You must open an account at a brokerage to buy most stocks. The broker then takes your order by telephone or Internet and buys the shares you want in return for a commission or fee. Some brokers offer full service, including investment advice and portfolio management, but you'll pay more for these goodies. Discount brokers offer less hand holding in return for lower fees. Electronic brokers will save you money if you prefer to trade online, but many traditional brokers also offer online trading at reduced fees.
Types of Orders
How you place your stock order can affect the price you pay. For example, you can tell your broker to buy stocks as a market order, which means you agree to pay the going market price. Or, you can place a limit order, which means you set the amount you want to pay. For example, if you place a limit order at $5 below the current market price, the broker waits for this price before buying.
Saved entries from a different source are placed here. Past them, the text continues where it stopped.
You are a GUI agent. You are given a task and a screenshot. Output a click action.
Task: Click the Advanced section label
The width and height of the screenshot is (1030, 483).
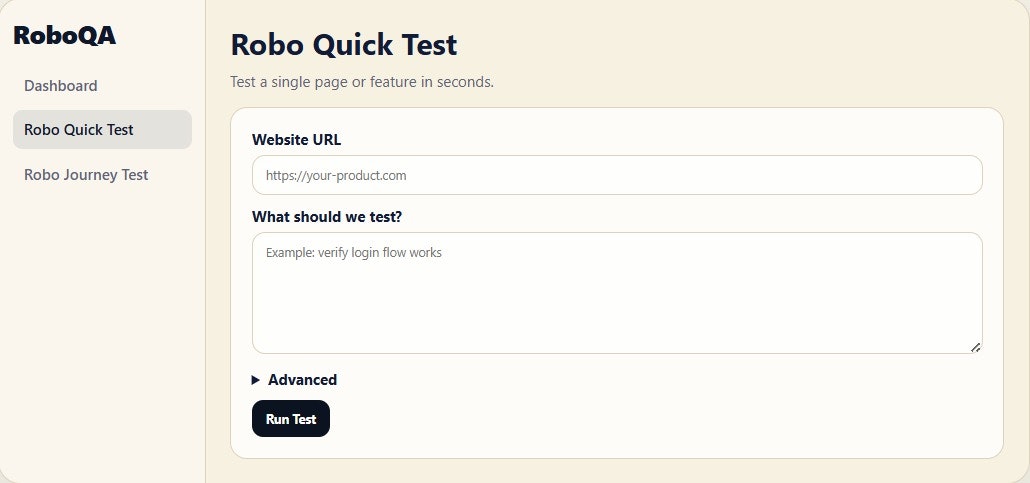[302, 380]
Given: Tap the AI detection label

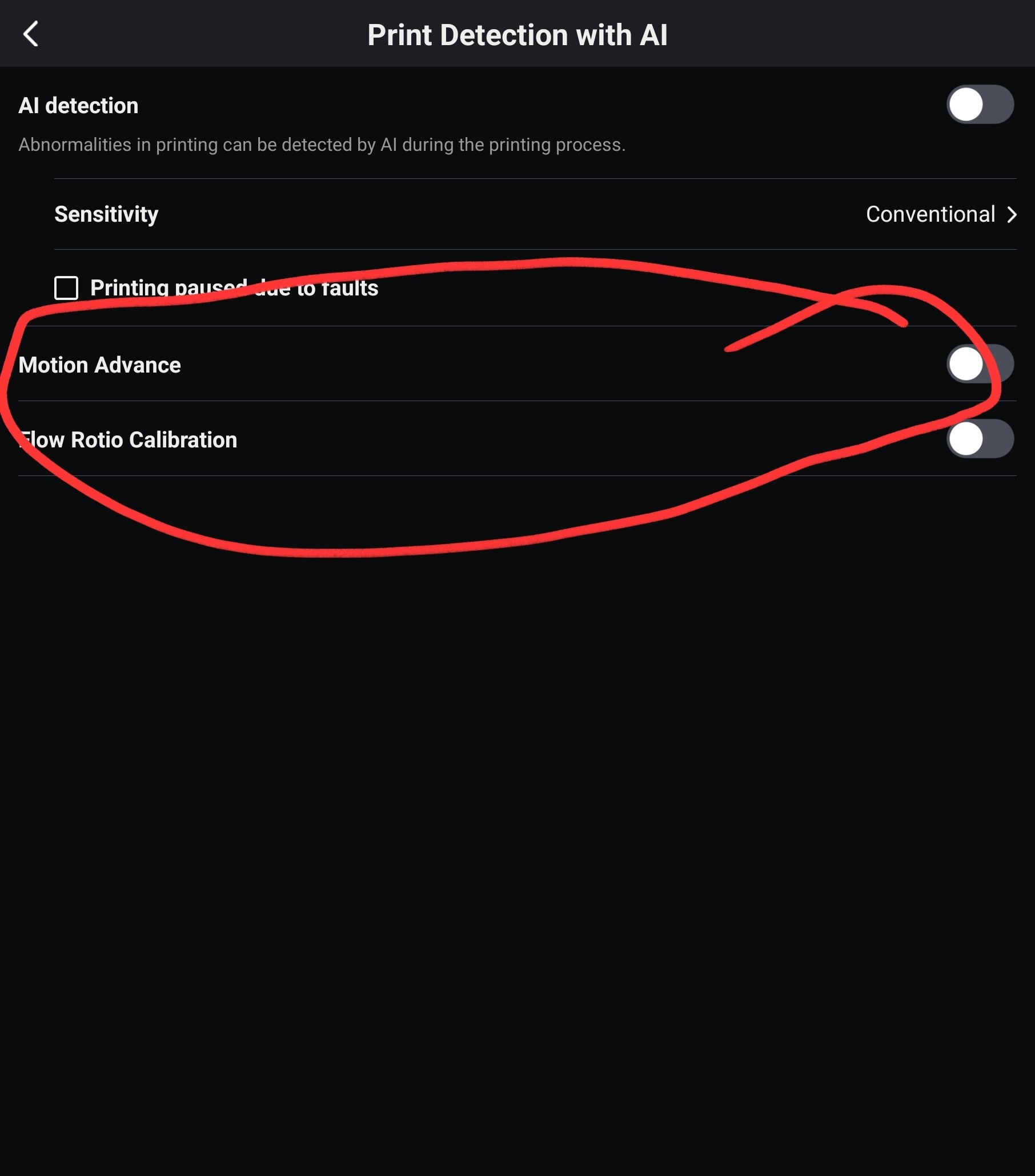Looking at the screenshot, I should (x=78, y=106).

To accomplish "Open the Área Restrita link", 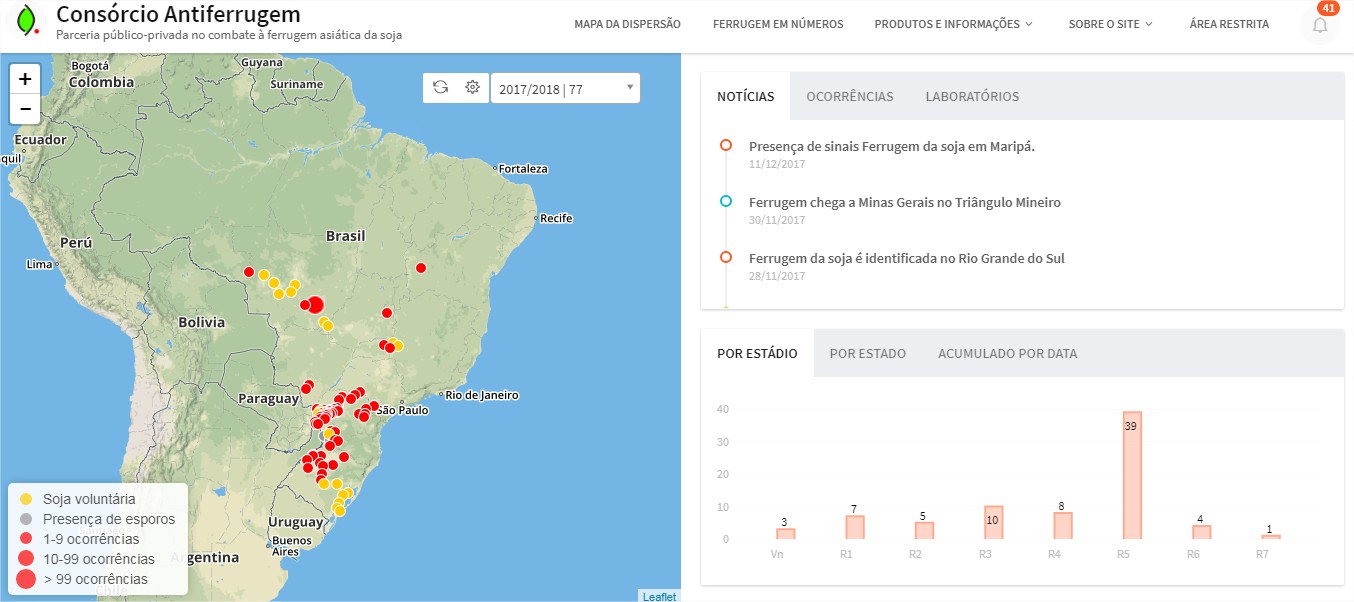I will click(1229, 24).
Dividend Reinvestment Plans
Some companies offer a share-buying plan called a DRIP, or dividend reinvestment plan. You must use a broker to buy your first share of a company offering this system. After that, you can buy more shares by reinvesting your dividends as you get them, and you can also invest additional money in shares. For a DRIP, companies use a stock transfer agent or shareholder services provider to take your order, bypassing a broker. Although the service isn't free, the fees are usually a lot less than brokerage fees.
Direct Purchase Plan
Some companies sell their stocks through a direct purchase plan, which allows you to buy stocks at any time without having to use a broker. A transfer agent or shareholder services company handles the actual order, and the fees are lower than brokerage fees. But there's a trade-off: Because you aren't paying a broker, you won't get any investment advice.
Although you buy stocks to make money, you can also lose your shirt. Share prices can fall as well as climb, as many investors found during the most recent recession. Most investors buy common stock, which gives you no guarantee that a stock that pays dividends today will pay them tomorrow. Even making money on stocks has its cost. You'll have to pay income taxes on your dividends every year and additional taxes on capital gains if you sell for a profit.